The U.S. trade deficit widened 9.3% in November to a bigger-than-expected $63.1 billion, mainly due to surging crude oil costs, the Commerce Department said on Jan. 11. Most economists had only anticipated that the deficit would widen to to around $59.5 billion.
The trade gap grew as imports rose 3% to $205.4 billion and as exports increased 0.4% to $142.3 billion.
October's deficit was recorded at $57.8 billion, and had also widened from the prior month amid spiking oil prices. For the first 11 months of 2007 the deficit was gauged at $650 billion, compared with $698 billion during the same period of 2006.
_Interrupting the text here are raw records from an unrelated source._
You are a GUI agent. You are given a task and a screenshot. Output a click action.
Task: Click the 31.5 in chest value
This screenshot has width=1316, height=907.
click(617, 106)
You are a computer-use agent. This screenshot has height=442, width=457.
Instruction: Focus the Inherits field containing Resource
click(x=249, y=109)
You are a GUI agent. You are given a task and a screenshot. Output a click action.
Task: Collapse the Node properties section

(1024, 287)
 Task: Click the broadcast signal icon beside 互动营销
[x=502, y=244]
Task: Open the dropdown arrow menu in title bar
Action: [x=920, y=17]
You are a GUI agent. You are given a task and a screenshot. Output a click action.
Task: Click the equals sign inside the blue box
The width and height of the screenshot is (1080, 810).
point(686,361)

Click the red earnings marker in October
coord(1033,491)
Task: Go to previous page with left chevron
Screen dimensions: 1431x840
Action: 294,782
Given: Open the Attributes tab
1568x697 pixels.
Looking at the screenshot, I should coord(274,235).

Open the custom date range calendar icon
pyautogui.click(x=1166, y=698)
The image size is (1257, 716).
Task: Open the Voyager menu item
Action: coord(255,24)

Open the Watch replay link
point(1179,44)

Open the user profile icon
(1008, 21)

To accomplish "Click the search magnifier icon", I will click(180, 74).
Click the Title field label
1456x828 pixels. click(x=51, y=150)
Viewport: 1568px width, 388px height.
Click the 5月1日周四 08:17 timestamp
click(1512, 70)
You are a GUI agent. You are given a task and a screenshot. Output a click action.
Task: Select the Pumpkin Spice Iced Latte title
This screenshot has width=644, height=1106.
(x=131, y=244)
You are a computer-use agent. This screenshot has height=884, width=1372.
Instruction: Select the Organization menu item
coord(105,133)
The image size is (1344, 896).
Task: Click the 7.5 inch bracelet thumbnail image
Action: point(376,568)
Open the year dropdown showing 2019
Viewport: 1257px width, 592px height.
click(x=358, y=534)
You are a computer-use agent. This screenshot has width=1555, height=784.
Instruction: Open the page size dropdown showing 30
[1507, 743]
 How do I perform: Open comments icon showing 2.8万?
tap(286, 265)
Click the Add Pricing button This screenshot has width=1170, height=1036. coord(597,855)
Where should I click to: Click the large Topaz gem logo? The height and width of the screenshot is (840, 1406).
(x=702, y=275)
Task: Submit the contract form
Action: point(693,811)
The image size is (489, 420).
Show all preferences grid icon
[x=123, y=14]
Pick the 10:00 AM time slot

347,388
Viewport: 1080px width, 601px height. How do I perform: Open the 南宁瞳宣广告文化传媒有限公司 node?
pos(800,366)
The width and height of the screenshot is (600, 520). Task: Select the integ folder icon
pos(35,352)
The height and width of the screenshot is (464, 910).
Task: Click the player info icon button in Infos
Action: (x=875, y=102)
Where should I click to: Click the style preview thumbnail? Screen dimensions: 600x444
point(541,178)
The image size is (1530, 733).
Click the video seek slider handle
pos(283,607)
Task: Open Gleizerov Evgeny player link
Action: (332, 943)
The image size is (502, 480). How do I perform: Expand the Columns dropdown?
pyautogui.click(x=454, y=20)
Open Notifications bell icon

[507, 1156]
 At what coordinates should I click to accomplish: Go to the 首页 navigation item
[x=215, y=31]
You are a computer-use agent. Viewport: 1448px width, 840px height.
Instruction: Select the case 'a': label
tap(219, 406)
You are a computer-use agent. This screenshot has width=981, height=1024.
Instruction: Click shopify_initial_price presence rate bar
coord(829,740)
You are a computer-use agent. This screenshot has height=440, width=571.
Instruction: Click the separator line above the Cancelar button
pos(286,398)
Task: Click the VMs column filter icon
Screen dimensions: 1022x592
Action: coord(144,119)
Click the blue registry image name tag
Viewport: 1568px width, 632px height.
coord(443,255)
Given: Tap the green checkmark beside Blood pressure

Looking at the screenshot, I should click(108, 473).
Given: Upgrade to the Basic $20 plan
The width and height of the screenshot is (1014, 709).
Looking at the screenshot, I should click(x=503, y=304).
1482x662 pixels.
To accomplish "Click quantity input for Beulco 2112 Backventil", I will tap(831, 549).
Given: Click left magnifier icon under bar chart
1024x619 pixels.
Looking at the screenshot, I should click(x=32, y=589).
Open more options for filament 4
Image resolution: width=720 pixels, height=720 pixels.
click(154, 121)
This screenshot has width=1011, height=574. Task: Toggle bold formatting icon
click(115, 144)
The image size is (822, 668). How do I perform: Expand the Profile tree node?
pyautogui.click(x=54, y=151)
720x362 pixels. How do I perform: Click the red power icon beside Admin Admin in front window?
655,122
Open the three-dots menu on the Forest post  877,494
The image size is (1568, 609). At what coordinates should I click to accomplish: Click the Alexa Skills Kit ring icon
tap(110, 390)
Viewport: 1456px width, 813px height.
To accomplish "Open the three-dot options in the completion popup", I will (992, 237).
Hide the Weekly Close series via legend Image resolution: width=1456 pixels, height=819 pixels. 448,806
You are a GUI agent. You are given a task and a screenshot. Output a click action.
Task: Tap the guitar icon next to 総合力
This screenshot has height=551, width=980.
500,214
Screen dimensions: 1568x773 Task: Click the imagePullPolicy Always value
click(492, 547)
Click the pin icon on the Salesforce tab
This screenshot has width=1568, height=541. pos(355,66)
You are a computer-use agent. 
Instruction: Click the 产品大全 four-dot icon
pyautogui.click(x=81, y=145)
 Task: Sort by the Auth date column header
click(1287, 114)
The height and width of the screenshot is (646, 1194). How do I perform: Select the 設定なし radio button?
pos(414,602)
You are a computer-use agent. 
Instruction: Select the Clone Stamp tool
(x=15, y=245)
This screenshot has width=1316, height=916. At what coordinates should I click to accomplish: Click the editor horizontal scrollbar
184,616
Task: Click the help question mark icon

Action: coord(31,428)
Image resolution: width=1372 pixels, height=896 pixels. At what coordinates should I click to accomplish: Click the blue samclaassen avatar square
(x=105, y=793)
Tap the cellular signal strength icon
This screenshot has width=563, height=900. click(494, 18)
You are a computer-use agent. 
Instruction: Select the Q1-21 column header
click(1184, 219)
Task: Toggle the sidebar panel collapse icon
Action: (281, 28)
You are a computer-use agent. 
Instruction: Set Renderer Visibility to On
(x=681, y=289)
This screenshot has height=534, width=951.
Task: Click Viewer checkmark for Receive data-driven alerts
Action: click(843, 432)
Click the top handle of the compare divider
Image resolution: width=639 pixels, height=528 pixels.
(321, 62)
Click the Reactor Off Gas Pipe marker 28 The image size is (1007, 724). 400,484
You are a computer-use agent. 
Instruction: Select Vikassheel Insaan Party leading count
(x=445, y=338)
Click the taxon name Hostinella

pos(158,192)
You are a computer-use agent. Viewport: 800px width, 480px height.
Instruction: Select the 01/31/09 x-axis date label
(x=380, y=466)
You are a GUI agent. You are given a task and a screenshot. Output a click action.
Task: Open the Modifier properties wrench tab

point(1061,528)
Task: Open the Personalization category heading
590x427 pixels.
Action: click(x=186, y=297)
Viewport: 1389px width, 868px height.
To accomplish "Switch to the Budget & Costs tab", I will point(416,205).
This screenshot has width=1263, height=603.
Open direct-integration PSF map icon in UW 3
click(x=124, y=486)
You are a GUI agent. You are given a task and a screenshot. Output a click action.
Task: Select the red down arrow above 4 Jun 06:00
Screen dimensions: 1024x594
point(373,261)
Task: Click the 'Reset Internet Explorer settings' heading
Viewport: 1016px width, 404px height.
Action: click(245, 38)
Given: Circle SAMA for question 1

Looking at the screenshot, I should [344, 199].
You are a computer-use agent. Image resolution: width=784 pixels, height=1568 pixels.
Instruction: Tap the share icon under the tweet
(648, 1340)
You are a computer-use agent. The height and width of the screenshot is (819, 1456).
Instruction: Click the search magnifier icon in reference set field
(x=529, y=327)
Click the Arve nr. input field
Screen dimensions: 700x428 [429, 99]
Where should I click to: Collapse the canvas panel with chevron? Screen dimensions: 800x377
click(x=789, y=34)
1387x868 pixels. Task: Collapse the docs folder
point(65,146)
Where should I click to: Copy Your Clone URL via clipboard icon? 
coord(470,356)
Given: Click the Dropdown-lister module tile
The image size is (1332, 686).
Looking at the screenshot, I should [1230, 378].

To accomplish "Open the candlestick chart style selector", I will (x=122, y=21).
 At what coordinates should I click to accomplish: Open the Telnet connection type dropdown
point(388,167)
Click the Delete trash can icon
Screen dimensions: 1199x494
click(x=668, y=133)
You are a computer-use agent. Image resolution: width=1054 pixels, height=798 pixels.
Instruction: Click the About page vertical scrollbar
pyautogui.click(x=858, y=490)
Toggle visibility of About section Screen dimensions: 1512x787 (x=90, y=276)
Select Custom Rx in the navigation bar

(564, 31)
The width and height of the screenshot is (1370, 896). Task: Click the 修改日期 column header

Hopes that the deficit would narrow have been stymied by spiking oil prices and the price America, the world's biggest energy importer, has to pay to import oil. The price of imported oil struck a record $79.65 a barrel in November lifting the petroleum deficit to $30 billion , its highest level on record, the government survey showed. Oil prices have increased amid geopolitical angst, tight supplies and increased demand from rising economic powers like China and India.
The enlarged petroleum deficit was somewhat offset by lower imports of commodities and consumer goods, but the lower imports for these categories still failed to stop the overall deficit widening significantly late last year.
China's rising economic might continued to account for a hefty chunk of the deficit, despite a narrowing of the trade gap with China by 7.6% to $24 billion.
The deficit with the EU narrowed 12.6% to $10.4 billion, partly as a strong euro dented demand for EU-made goods, while the trade shortfall with Canada narrowed 12.1% to $4.7 billion.